> [STATED PROBLEM 1]: From the listing, render as a JSON list of strings, one string per line and blank lines omitted, the lines starting at the one that contains "Where should I click to: Expand" and ending at the one that contains "tap(123, 284)".

> [PROVIDED PASSAGE]:
◇ ◇ ◇ ◇ ◇

Google Groups no longer supports new Usenet posts or subscriptions. Historical content remains viewable.
Dismiss

Article, Business Week, 1976

14 views
Skip to first unread message

dev...@acf1.nyu.edu

unread,
Jul 21, 1993, 12:40:02 PM7/21/93
to

From BUSINESS WEEK
Sept. 6, '76 pp80, 83
Reprinted without permission


A Danish toymaker puts it together in the U.S.

Lego plans a $2 million TV campaign to boost U.S. sales by about
50%

Soon after Labor Day toy manufacturers will unleash a barrage of
television commercials aimed at moving their products off
retailers' shelves and getting them beneath Christmas trees. One
of the heaviest campaigns will be a $2 million effort by a
company called Lego, headquartered in Denmark, and its U.S.
subsidiary, Lego Systems Inc., of Enfield, Conn.
If Lego's new TV commercials work as well as others have in
recent years, millions of parents will rush to stores to ask for
Lego-building-block sets that consist of seemingly unlimitted
numbers of tiny, colorful, interlocking plastic bricks. With the
bricks, youngsters can build miniature homes, office towers and
other structures and become part of a worldwide market that this
year will buy Lego sets worth about $300 million at retail.

◇ ◇ ◇ ◇ ◇

Word and element pointing entries:
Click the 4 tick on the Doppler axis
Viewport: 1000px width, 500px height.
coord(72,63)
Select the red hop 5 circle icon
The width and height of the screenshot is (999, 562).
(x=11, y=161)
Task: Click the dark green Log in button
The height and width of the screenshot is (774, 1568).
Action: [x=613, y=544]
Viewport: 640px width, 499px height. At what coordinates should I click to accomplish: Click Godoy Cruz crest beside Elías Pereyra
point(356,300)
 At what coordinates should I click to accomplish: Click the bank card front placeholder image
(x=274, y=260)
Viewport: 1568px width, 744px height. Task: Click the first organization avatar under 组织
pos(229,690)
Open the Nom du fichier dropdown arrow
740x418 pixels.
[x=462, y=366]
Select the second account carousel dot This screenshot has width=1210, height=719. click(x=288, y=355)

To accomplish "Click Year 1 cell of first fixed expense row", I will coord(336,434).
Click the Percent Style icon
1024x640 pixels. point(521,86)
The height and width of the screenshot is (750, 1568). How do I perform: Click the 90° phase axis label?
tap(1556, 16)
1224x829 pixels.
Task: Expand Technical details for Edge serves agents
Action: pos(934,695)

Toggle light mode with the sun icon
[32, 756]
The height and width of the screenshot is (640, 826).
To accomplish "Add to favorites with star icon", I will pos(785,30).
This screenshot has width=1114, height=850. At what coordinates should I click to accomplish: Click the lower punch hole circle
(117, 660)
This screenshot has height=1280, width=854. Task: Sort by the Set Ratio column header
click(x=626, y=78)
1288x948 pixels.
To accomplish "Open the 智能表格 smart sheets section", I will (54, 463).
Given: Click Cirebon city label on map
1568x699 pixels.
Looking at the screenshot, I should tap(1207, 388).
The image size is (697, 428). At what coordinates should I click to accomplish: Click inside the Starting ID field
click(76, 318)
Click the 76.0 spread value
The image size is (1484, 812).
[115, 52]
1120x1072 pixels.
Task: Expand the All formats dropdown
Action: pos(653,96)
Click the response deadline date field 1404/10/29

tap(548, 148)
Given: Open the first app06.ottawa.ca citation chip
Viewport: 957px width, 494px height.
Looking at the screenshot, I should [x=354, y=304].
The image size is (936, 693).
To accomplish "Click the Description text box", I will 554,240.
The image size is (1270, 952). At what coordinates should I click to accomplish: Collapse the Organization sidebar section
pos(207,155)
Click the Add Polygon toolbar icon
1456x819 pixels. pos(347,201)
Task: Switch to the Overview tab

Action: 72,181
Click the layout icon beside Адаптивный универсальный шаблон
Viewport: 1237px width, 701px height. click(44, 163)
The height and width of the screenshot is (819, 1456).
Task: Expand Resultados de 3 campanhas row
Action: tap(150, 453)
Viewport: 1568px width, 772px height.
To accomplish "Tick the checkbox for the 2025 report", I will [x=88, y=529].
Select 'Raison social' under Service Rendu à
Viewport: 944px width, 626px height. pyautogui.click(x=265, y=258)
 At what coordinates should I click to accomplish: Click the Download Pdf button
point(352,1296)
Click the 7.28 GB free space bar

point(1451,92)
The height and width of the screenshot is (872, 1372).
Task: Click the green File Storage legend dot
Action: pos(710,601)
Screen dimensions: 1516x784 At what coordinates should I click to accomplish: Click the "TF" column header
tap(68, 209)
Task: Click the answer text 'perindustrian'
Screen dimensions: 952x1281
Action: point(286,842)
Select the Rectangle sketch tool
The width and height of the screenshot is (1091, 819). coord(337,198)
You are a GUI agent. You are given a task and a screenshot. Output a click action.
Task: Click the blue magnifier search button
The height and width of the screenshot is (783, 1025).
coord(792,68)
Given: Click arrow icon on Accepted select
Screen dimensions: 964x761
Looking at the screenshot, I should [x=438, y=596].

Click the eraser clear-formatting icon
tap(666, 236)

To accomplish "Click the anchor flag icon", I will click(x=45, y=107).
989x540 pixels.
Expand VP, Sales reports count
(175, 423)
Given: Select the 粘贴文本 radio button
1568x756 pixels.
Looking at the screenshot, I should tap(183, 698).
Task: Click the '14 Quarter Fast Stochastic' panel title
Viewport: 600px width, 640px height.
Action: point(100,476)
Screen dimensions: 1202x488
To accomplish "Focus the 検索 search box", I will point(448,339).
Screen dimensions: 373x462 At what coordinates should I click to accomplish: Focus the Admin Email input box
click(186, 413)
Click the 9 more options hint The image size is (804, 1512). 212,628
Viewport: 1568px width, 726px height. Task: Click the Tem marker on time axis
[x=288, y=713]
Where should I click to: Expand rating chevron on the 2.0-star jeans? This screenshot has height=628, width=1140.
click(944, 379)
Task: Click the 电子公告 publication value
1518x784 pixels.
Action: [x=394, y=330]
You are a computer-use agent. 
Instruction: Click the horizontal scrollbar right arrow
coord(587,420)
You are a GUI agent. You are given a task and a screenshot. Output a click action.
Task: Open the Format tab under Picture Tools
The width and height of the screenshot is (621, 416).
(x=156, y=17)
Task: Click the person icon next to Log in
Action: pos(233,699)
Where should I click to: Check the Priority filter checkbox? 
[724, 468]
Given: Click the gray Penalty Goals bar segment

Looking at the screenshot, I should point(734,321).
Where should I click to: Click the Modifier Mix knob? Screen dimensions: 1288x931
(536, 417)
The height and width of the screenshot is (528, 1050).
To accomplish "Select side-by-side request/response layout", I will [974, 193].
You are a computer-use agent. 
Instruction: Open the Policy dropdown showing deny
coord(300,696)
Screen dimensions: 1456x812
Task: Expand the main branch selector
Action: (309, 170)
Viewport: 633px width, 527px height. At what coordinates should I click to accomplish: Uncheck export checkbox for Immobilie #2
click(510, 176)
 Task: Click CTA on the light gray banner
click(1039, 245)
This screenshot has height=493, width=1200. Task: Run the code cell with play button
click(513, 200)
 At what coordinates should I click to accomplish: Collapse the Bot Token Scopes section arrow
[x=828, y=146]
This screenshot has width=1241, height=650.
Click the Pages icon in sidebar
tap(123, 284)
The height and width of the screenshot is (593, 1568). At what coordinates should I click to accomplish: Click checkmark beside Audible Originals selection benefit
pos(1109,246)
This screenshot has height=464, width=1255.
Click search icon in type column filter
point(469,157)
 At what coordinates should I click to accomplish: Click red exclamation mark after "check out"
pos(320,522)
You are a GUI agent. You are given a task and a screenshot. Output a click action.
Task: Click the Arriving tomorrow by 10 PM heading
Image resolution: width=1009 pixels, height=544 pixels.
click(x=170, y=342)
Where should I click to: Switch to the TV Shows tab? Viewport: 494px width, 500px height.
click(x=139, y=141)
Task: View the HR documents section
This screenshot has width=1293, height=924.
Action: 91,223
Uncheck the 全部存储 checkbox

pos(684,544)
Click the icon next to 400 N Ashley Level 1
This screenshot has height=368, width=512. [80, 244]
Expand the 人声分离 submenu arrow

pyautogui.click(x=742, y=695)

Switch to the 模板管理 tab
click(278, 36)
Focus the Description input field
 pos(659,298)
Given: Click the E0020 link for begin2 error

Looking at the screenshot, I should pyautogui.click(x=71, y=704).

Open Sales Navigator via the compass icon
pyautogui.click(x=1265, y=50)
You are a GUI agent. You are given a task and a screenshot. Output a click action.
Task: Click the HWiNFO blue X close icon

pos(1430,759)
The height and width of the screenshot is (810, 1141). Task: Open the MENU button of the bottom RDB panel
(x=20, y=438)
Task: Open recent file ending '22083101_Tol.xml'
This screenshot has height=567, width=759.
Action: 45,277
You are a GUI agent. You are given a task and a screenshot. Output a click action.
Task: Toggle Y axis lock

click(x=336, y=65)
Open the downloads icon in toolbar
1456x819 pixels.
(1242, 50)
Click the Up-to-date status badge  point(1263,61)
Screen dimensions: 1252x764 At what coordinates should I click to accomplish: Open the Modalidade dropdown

◇ ◇ ◇ ◇ ◇

> [STATED PROBLEM 2]: Finish out the next part of the Business Week article on Lego's U.S. television campaign, picking up after its final sentence.

> [ANSWER 1]:
[
  "Where should I click to: Expand rating chevron on the 2.0-star jeans? This screenshot has height=628, width=1140.",
  "click(944, 379)",
  "Task: Click the 电子公告 publication value",
  "1518x784 pixels.",
  "Action: [x=394, y=330]",
  "You are a computer-use agent. ",
  "Instruction: Click the horizontal scrollbar right arrow",
  "coord(587,420)",
  "You are a GUI agent. You are given a task and a screenshot. Output a click action.",
  "Task: Open the Format tab under Picture Tools",
  "The width and height of the screenshot is (621, 416).",
  "(x=156, y=17)",
  "Task: Click the person icon next to Log in",
  "Action: pos(233,699)",
  "Where should I click to: Check the Priority filter checkbox? ",
  "[724, 468]",
  "Given: Click the gray Penalty Goals bar segment",
  "Looking at the screenshot, I should point(734,321).",
  "Where should I click to: Click the Modifier Mix knob? Screen dimensions: 1288x931",
  "(536, 417)",
  "The height and width of the screenshot is (528, 1050).",
  "To accomplish \"Select side-by-side request/response layout\", I will [974, 193].",
  "You are a computer-use agent. ",
  "Instruction: Open the Policy dropdown showing deny",
  "coord(300,696)",
  "Screen dimensions: 1456x812",
  "Task: Expand the main branch selector",
  "Action: (309, 170)",
  "Viewport: 633px width, 527px height. At what coordinates should I click to accomplish: Uncheck export checkbox for Immobilie #2",
  "click(510, 176)",
  " Task: Click CTA on the light gray banner",
  "click(1039, 245)",
  "This screenshot has height=493, width=1200. Task: Run the code cell with play button",
  "click(513, 200)",
  " At what coordinates should I click to accomplish: Collapse the Bot Token Scopes section arrow",
  "[x=828, y=146]",
  "This screenshot has width=1241, height=650.",
  "Click the Pages icon in sidebar",
  "tap(123, 284)"
]

> [ANSWER 2]:
Since the Danish company launched its U.S. operation, the
name has become as well known to toy buyers as Barbie Doll or
G.I. Joe. The name itself derives from _leg godt_, Danish for
"play well."
RAPID SUCCESS. In three years the Lego blocks have put new life
in the formerly stable market for what the trade calls
"conmstruction" toys. This rapid success was achieved in the
face of a poor record in earlier years. Lego was first
introduced to the U.S. more than a decade ago, but it languished
under a North American production and marketting license obtained
by giant Samsonite Corp. The product began to move fast only
after Samsonite, which never sold more than $5 million worth of
Lego sets annually, gave up its license in 1973.
"Samsonite had told us that American kids were different
from kids in Europe," complains an official at Lego's Danish
headquarters in Billund. "But when we took over ourselves, we
found that they were just the same. All we had to do was give
directions to construct the types of buildings they recognize."
Under president John Sullivan's direction, Lego Systems
undertook a strong advertising and merchandising effort. It
budgetted $1 million for ads immediately, setting an advertising-
to-sales ratio of about 20%, exceeding anything previously seen
in the toy industry. Sullivan's team has moved Lego into toy
departments virtually everywhere. "We can prove that if the line
is stocked in depth and properly merchandised, Lego will return
an average profit of $156 per ft. of shelf space," he asserts.
_Chain Store Age_ magazine, he notes, estimates the average at
$30 to $60 for toys.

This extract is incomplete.